### RECORDS

+ + + + + + +

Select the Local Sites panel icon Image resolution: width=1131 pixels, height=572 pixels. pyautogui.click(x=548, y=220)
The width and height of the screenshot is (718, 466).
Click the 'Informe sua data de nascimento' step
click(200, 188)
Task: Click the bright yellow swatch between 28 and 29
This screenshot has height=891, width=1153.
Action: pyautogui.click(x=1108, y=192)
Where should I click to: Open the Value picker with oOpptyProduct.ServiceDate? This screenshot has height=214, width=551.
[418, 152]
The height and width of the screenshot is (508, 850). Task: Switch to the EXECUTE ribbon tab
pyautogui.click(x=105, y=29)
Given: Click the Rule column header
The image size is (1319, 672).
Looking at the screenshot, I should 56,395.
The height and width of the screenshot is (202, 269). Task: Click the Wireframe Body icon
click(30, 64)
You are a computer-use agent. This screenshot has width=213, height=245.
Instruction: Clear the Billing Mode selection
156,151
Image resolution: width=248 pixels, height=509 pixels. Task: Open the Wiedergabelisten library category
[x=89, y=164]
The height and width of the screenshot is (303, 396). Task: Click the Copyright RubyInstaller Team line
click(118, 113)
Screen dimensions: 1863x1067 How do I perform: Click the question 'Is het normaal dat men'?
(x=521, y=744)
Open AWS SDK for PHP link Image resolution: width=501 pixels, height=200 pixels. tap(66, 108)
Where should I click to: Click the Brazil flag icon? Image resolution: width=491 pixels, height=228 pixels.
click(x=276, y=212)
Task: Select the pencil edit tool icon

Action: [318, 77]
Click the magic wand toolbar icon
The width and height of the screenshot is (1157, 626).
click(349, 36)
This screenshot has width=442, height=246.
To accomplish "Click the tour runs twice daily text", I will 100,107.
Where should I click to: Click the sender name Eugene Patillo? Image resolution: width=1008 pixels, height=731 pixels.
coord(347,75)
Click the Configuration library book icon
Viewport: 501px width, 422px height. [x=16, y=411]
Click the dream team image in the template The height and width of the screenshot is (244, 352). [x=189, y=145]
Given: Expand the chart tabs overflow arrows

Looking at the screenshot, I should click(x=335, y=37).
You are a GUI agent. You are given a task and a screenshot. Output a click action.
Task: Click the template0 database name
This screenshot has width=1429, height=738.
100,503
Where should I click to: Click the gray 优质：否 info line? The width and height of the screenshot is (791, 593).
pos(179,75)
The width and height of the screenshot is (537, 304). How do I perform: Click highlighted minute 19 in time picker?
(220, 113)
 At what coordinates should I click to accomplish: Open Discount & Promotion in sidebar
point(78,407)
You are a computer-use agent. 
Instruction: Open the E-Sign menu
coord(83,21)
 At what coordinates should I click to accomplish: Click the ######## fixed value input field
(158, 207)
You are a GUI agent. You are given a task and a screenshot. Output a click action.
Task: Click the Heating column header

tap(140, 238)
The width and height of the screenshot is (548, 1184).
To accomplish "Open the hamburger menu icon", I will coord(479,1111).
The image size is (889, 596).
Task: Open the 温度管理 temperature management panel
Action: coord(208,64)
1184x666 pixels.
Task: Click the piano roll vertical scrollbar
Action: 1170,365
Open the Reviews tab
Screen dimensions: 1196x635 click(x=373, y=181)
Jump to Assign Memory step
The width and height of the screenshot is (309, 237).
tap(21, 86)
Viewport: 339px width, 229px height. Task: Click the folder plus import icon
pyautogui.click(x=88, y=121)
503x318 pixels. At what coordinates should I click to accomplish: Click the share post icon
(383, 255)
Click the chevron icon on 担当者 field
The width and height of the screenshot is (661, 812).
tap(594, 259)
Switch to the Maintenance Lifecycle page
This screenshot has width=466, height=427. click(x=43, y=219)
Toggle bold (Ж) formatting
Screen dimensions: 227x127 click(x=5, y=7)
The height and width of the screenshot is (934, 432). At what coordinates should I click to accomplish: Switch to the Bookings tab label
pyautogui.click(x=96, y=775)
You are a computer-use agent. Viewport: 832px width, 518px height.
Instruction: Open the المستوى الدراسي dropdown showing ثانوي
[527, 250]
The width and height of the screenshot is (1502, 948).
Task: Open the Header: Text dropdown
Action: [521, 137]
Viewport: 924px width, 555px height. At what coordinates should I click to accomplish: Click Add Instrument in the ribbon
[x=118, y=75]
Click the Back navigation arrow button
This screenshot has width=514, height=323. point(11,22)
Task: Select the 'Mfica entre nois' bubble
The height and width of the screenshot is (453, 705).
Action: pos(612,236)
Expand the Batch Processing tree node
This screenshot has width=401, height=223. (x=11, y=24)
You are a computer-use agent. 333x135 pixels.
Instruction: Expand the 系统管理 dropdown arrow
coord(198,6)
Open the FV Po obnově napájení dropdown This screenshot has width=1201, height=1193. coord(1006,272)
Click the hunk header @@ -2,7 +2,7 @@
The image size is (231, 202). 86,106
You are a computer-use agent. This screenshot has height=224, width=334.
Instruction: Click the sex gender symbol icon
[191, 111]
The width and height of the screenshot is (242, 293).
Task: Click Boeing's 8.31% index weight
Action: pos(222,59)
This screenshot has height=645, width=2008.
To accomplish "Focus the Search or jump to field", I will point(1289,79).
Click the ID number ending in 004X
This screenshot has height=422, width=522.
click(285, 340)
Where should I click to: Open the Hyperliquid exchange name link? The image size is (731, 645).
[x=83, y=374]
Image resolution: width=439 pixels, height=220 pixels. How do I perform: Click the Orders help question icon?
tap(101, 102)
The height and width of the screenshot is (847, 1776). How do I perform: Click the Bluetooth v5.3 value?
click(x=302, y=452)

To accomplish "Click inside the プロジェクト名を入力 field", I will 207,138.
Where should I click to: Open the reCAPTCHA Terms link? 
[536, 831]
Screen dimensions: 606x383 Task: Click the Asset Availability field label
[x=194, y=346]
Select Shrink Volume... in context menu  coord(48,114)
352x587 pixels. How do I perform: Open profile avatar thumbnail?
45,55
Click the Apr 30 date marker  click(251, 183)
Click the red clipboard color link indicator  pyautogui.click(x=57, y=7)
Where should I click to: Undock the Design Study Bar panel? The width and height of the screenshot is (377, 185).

+ + + + + + +

### DIRECTIONS
With nothing added or left out, print the data again.

### EXPECTED OUTPUT
Select the Local Sites panel icon Image resolution: width=1131 pixels, height=572 pixels. pyautogui.click(x=548, y=220)
The width and height of the screenshot is (718, 466).
Click the 'Informe sua data de nascimento' step
click(200, 188)
Task: Click the bright yellow swatch between 28 and 29
This screenshot has height=891, width=1153.
Action: pyautogui.click(x=1108, y=192)
Where should I click to: Open the Value picker with oOpptyProduct.ServiceDate? This screenshot has height=214, width=551.
[418, 152]
The height and width of the screenshot is (508, 850). Task: Switch to the EXECUTE ribbon tab
pyautogui.click(x=105, y=29)
Given: Click the Rule column header
The image size is (1319, 672).
Looking at the screenshot, I should 56,395.
The height and width of the screenshot is (202, 269). Task: Click the Wireframe Body icon
click(30, 64)
You are a computer-use agent. This screenshot has width=213, height=245.
Instruction: Clear the Billing Mode selection
156,151
Image resolution: width=248 pixels, height=509 pixels. Task: Open the Wiedergabelisten library category
[x=89, y=164]
The height and width of the screenshot is (303, 396). Task: Click the Copyright RubyInstaller Team line
click(118, 113)
Screen dimensions: 1863x1067 How do I perform: Click the question 'Is het normaal dat men'?
(x=521, y=744)
Open AWS SDK for PHP link Image resolution: width=501 pixels, height=200 pixels. tap(66, 108)
Where should I click to: Click the Brazil flag icon? Image resolution: width=491 pixels, height=228 pixels.
click(x=276, y=212)
Task: Select the pencil edit tool icon

Action: [318, 77]
Click the magic wand toolbar icon
The width and height of the screenshot is (1157, 626).
click(349, 36)
This screenshot has width=442, height=246.
To accomplish "Click the tour runs twice daily text", I will 100,107.
Where should I click to: Click the sender name Eugene Patillo? Image resolution: width=1008 pixels, height=731 pixels.
coord(347,75)
Click the Configuration library book icon
Viewport: 501px width, 422px height. [x=16, y=411]
Click the dream team image in the template The height and width of the screenshot is (244, 352). [x=189, y=145]
Given: Expand the chart tabs overflow arrows

Looking at the screenshot, I should click(x=335, y=37).
You are a GUI agent. You are given a task and a screenshot. Output a click action.
Task: Click the template0 database name
This screenshot has width=1429, height=738.
100,503
Where should I click to: Click the gray 优质：否 info line? The width and height of the screenshot is (791, 593).
pos(179,75)
The width and height of the screenshot is (537, 304). How do I perform: Click highlighted minute 19 in time picker?
(220, 113)
 At what coordinates should I click to accomplish: Open Discount & Promotion in sidebar
point(78,407)
You are a computer-use agent. 
Instruction: Open the E-Sign menu
coord(83,21)
 At what coordinates should I click to accomplish: Click the ######## fixed value input field
(158, 207)
You are a GUI agent. You are given a task and a screenshot. Output a click action.
Task: Click the Heating column header

tap(140, 238)
The width and height of the screenshot is (548, 1184).
To accomplish "Open the hamburger menu icon", I will coord(479,1111).
The image size is (889, 596).
Task: Open the 温度管理 temperature management panel
Action: coord(208,64)
1184x666 pixels.
Task: Click the piano roll vertical scrollbar
Action: 1170,365
Open the Reviews tab
Screen dimensions: 1196x635 click(x=373, y=181)
Jump to Assign Memory step
The width and height of the screenshot is (309, 237).
tap(21, 86)
Viewport: 339px width, 229px height. Task: Click the folder plus import icon
pyautogui.click(x=88, y=121)
503x318 pixels. At what coordinates should I click to accomplish: Click the share post icon
(383, 255)
Click the chevron icon on 担当者 field
The width and height of the screenshot is (661, 812).
tap(594, 259)
Switch to the Maintenance Lifecycle page
This screenshot has width=466, height=427. click(x=43, y=219)
Toggle bold (Ж) formatting
Screen dimensions: 227x127 click(x=5, y=7)
The height and width of the screenshot is (934, 432). At what coordinates should I click to accomplish: Switch to the Bookings tab label
pyautogui.click(x=96, y=775)
You are a computer-use agent. Viewport: 832px width, 518px height.
Instruction: Open the المستوى الدراسي dropdown showing ثانوي
[527, 250]
The width and height of the screenshot is (1502, 948).
Task: Open the Header: Text dropdown
Action: [521, 137]
Viewport: 924px width, 555px height. At what coordinates should I click to accomplish: Click Add Instrument in the ribbon
[x=118, y=75]
Click the Back navigation arrow button
This screenshot has width=514, height=323. point(11,22)
Task: Select the 'Mfica entre nois' bubble
The height and width of the screenshot is (453, 705).
Action: pos(612,236)
Expand the Batch Processing tree node
This screenshot has width=401, height=223. (x=11, y=24)
You are a computer-use agent. 333x135 pixels.
Instruction: Expand the 系统管理 dropdown arrow
coord(198,6)
Open the FV Po obnově napájení dropdown This screenshot has width=1201, height=1193. coord(1006,272)
Click the hunk header @@ -2,7 +2,7 @@
The image size is (231, 202). 86,106
You are a computer-use agent. This screenshot has height=224, width=334.
Instruction: Click the sex gender symbol icon
[191, 111]
The width and height of the screenshot is (242, 293).
Task: Click Boeing's 8.31% index weight
Action: pos(222,59)
This screenshot has height=645, width=2008.
To accomplish "Focus the Search or jump to field", I will point(1289,79).
Click the ID number ending in 004X
This screenshot has height=422, width=522.
click(285, 340)
Where should I click to: Open the Hyperliquid exchange name link? The image size is (731, 645).
[x=83, y=374]
Image resolution: width=439 pixels, height=220 pixels. How do I perform: Click the Orders help question icon?
tap(101, 102)
The height and width of the screenshot is (847, 1776). How do I perform: Click the Bluetooth v5.3 value?
click(x=302, y=452)

To accomplish "Click inside the プロジェクト名を入力 field", I will 207,138.
Where should I click to: Open the reCAPTCHA Terms link? 
[536, 831]
Screen dimensions: 606x383 Task: Click the Asset Availability field label
[x=194, y=346]
Select Shrink Volume... in context menu  coord(48,114)
352x587 pixels. How do I perform: Open profile avatar thumbnail?
45,55
Click the Apr 30 date marker  click(251, 183)
Click the red clipboard color link indicator  pyautogui.click(x=57, y=7)
Where should I click to: Undock the Design Study Bar panel? The width and height of the screenshot is (377, 185).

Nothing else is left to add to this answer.